DATA SUPPLIED
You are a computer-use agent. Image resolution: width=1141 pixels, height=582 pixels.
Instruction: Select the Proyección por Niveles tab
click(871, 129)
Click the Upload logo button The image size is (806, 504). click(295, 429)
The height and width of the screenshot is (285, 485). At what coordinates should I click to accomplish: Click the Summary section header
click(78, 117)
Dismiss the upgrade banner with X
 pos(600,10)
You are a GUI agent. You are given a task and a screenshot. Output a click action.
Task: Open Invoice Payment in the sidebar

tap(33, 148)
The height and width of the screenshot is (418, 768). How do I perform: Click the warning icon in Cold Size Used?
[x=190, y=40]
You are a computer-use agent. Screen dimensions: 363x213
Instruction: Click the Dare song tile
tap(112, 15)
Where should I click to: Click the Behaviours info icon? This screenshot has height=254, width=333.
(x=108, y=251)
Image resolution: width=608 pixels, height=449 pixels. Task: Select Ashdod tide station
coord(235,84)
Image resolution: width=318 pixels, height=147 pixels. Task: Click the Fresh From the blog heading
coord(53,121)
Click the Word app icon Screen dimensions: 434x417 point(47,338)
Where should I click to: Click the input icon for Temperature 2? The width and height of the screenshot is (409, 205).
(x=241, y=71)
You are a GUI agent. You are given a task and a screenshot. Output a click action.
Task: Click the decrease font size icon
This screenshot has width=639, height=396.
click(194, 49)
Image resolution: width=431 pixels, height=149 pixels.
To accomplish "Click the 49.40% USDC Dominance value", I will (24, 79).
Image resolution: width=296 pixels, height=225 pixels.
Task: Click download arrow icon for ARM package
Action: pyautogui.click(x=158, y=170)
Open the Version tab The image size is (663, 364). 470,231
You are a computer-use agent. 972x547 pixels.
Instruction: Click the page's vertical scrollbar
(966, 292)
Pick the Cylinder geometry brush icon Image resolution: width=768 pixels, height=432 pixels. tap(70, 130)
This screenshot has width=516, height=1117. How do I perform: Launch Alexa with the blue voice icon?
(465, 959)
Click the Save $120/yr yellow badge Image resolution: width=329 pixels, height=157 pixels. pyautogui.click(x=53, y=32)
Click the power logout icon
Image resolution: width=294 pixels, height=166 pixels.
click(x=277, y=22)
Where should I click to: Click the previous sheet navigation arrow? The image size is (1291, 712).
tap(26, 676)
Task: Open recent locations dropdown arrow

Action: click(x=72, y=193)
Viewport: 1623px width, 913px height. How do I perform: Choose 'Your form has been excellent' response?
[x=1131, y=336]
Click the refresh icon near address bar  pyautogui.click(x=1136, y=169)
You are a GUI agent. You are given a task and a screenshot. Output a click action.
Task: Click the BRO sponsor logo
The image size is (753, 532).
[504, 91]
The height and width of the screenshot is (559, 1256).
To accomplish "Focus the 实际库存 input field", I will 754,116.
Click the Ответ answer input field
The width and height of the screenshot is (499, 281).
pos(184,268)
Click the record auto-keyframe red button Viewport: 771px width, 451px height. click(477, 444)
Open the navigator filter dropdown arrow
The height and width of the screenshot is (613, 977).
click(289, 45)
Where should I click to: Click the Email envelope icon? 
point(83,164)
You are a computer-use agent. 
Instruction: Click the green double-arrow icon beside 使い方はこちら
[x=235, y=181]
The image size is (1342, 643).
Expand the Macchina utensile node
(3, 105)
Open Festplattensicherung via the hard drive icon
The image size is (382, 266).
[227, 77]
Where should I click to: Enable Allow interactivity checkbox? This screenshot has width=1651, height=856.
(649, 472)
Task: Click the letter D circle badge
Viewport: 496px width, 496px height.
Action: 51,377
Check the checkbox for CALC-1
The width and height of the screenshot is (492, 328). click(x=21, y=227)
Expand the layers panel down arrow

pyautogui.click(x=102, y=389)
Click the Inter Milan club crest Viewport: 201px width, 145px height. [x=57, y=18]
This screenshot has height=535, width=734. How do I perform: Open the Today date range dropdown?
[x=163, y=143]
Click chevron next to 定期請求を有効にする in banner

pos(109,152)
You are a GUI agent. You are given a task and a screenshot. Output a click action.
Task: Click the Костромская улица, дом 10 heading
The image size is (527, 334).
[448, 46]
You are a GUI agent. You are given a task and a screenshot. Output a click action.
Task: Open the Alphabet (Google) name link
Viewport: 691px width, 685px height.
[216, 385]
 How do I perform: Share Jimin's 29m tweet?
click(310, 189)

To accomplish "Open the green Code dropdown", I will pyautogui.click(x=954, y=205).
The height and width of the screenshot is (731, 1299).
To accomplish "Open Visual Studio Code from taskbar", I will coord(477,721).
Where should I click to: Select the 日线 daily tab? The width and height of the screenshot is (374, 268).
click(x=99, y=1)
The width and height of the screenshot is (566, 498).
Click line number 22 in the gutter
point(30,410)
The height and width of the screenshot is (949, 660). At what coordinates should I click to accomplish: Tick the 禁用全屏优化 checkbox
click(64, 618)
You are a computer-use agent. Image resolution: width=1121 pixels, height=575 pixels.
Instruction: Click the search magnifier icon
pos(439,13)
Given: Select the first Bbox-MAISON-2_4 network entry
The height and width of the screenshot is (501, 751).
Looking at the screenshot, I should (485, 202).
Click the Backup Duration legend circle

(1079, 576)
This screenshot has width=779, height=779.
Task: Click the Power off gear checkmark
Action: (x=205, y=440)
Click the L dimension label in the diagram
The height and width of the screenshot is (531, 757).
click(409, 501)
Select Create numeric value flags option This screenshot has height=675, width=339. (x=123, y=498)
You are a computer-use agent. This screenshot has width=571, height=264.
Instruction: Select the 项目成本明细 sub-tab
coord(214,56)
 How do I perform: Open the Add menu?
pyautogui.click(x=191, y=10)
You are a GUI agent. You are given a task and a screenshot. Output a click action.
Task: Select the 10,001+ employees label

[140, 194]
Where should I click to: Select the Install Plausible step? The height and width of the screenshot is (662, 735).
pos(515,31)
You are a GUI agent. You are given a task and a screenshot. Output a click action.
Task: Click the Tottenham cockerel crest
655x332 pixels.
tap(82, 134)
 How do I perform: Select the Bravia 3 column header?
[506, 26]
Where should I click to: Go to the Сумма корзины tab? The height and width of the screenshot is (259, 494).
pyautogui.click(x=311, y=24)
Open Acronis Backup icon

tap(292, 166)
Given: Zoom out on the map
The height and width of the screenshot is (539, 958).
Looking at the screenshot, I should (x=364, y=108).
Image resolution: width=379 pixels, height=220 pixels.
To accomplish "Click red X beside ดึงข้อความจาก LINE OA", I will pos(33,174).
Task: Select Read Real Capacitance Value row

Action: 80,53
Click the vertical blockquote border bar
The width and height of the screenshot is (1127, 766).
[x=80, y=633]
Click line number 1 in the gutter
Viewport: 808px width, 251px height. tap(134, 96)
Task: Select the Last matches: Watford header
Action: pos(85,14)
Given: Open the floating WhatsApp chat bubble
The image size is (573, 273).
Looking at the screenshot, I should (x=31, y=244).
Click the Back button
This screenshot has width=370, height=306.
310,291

INSTRUCTION
Copy out every line of the data above that contains the word "Select", and treat that word as case-sensitive.

THE OUTPUT
Instruction: Select the Proyección por Niveles tab
Image resolution: width=608 pixels, height=449 pixels. Task: Select Ashdod tide station
Where should I click to: Select the 日线 daily tab? The width and height of the screenshot is (374, 268).
Given: Select the first Bbox-MAISON-2_4 network entry
Select Create numeric value flags option This screenshot has height=675, width=339. (x=123, y=498)
Instruction: Select the 项目成本明细 sub-tab
Task: Select the 10,001+ employees label
Where should I click to: Select the Install Plausible step? The height and width of the screenshot is (662, 735).
 How do I perform: Select the Bravia 3 column header?
Task: Select Read Real Capacitance Value row
Task: Select the Last matches: Watford header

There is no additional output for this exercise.